## Task statement
Please copy the lines below exactly, from the first one through the line showing "Opinião (936, 1446)".

(Collected data)

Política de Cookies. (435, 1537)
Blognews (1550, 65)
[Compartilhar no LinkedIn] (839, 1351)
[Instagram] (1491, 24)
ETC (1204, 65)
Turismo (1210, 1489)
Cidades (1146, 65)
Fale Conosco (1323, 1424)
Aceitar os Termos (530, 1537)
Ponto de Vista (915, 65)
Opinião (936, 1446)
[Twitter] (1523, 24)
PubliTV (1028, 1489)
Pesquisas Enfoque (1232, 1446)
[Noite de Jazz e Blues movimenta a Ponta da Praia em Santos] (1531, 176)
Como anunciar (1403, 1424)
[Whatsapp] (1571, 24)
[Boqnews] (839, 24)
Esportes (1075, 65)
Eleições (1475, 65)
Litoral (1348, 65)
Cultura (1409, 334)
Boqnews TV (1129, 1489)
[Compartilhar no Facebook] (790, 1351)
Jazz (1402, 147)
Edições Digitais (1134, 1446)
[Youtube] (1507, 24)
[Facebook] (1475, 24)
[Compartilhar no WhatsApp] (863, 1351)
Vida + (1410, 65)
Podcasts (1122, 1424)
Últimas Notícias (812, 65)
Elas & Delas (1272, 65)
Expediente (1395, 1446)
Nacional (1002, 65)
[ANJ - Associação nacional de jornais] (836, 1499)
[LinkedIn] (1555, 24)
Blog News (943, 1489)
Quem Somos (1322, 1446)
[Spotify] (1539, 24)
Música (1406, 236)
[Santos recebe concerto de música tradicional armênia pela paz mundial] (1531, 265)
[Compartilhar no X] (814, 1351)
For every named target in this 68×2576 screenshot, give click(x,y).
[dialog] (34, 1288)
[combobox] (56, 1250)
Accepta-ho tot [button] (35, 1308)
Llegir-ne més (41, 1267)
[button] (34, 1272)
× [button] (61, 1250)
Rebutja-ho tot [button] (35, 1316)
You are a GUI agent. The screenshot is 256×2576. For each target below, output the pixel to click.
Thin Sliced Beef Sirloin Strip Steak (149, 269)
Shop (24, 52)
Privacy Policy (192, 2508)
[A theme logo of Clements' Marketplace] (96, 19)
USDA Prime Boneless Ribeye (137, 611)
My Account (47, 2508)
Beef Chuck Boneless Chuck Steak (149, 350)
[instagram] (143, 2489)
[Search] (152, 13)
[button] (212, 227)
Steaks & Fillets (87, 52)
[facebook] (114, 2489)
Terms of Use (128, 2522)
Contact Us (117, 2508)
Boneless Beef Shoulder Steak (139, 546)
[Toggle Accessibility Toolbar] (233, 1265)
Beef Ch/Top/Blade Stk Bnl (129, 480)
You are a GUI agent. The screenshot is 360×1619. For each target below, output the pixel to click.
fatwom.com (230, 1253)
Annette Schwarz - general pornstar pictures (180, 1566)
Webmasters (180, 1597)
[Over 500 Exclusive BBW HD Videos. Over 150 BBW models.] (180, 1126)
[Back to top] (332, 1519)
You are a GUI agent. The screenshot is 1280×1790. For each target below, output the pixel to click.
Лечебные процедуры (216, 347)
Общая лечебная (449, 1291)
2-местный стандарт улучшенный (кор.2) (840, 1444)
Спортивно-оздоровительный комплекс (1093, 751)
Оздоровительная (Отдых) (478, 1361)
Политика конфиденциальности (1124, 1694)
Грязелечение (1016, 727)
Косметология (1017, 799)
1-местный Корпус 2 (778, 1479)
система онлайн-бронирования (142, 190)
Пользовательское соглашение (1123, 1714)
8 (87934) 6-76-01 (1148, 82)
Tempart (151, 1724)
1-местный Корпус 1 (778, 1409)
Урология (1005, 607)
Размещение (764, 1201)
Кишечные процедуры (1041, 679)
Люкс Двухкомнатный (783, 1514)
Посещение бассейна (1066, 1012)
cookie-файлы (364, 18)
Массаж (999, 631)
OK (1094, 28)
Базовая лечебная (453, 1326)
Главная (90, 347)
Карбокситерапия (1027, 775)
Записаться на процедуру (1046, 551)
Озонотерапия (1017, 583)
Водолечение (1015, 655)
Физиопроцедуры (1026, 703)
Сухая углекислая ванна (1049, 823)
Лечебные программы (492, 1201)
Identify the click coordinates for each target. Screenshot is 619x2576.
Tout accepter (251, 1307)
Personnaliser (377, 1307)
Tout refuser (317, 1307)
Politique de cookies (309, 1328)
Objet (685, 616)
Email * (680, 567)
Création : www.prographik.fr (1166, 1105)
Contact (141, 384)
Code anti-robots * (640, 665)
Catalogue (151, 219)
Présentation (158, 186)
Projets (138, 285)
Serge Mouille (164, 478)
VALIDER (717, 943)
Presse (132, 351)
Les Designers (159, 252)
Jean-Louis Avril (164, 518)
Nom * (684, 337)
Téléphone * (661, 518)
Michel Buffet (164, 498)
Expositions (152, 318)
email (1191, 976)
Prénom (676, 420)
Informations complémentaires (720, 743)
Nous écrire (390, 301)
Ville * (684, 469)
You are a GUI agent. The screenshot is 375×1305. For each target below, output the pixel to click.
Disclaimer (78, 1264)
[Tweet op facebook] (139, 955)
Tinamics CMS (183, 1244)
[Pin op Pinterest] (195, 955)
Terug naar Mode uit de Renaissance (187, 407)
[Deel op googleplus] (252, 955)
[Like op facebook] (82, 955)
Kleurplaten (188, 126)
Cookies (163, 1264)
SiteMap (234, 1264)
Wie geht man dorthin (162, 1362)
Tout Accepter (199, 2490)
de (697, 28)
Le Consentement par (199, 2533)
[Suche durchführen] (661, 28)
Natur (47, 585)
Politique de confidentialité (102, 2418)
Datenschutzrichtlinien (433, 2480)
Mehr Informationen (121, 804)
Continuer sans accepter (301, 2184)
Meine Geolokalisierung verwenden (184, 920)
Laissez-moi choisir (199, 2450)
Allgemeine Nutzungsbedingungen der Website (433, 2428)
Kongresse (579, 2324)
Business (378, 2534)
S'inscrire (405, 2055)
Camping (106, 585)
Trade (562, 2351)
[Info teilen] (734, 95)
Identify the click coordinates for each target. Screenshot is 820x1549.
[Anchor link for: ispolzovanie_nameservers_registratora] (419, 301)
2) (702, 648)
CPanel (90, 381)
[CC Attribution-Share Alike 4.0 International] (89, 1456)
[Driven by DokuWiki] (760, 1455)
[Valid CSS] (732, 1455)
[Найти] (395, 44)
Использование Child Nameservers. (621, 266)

## Solution to the problem
Política de Cookies. (435, 1537)
Blognews (1550, 65)
[Compartilhar no LinkedIn] (839, 1351)
[Instagram] (1491, 24)
ETC (1204, 65)
Turismo (1210, 1489)
Cidades (1146, 65)
Fale Conosco (1323, 1424)
Aceitar os Termos (530, 1537)
Ponto de Vista (915, 65)
Opinião (936, 1446)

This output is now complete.